Throughout my entire adult life I’ve been a rationalist. I’m right there in the atheist, mechanistic, logical positivist, humanist camp. But just recently, I’ve begun to wonder whether this viewpoint is actually correct. Not that I’ve suddenly become a Green, Christian, Marxist, Vegetarian, Buddhist, you understand.
It’s just that I’ve begun to wonder how much the role of luck plays in everything we do. For example, it strikes me that some people battle their entire lives for recognition and success and never achieve their dreams. Others, with no discernible talent, land on their feet and reach the loftiest heights of wealth and fame.

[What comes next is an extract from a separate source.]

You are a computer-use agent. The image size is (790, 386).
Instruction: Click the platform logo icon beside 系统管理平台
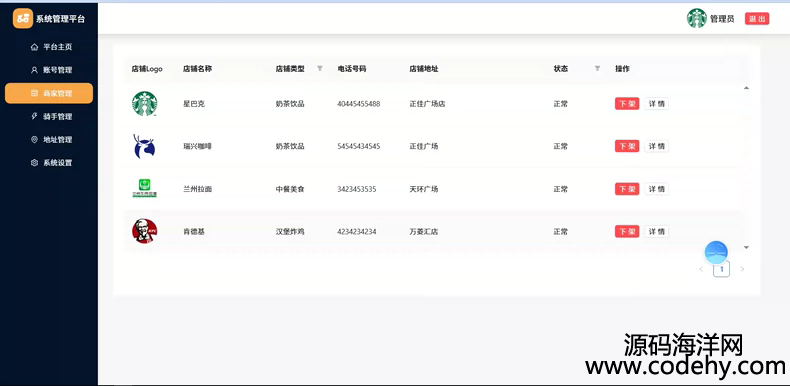23,19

Now, of course, we can put all this down to how Person A presents their talents in a better way than Person B. We could argue, Person A worked harder than Person B, that they were better looking, more charming, more determined, more in touch with the Zeitgeist. But I’m convinced it’s not as simple as that. I’m beginning to think there might be something in the idea of luck.
A huge amount of scientific energy has been expended upon the notion that we will one day be able to define the universe. Some scientists have even postulated that we’ll wake up one morning to a world in which all the forces of nature are understood and can be described by a single equation, one we could put on a T-shirt. But, there are clues everywhere that the Universe is not a rational place, not a simple, neat and tidy universe, a place that will one day be explained by human ingenuity.
Consider a few clues:
- Quantum Theory is built upon the very concept of randomness. Chance, probability, ‘luck’ – these lay at the core of the theory.

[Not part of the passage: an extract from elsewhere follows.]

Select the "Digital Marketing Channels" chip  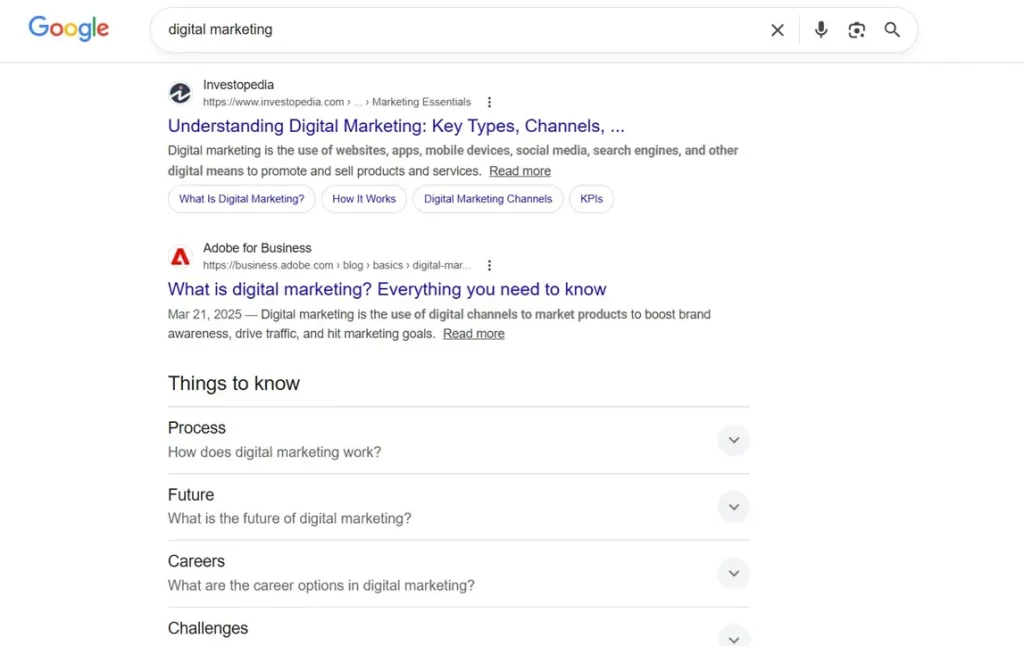[487, 199]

- Chaos Theory. As the name implies, CT is the idea that certain phenomenon e.g the weather, traffic flow, air streams, water spewing from a tap… are all chaotic, indefinable, random.
- The number pi. A recent report in New Scientist claimed that this number was now known to 500 billion decimal places …that’s a lot! But, for all that, pi is still not a rational number. It is completely nebulous, without definition.
- Heisenberg’s Uncertainty Principle. This says that both the position and momentum of a particle can never be known at the same time -again, randomness.
- The Universe is infinite.
So, what’s my conclusion? The world is random, therefore anything can happen, therefore ‘luck’ (whatever that is) does exist.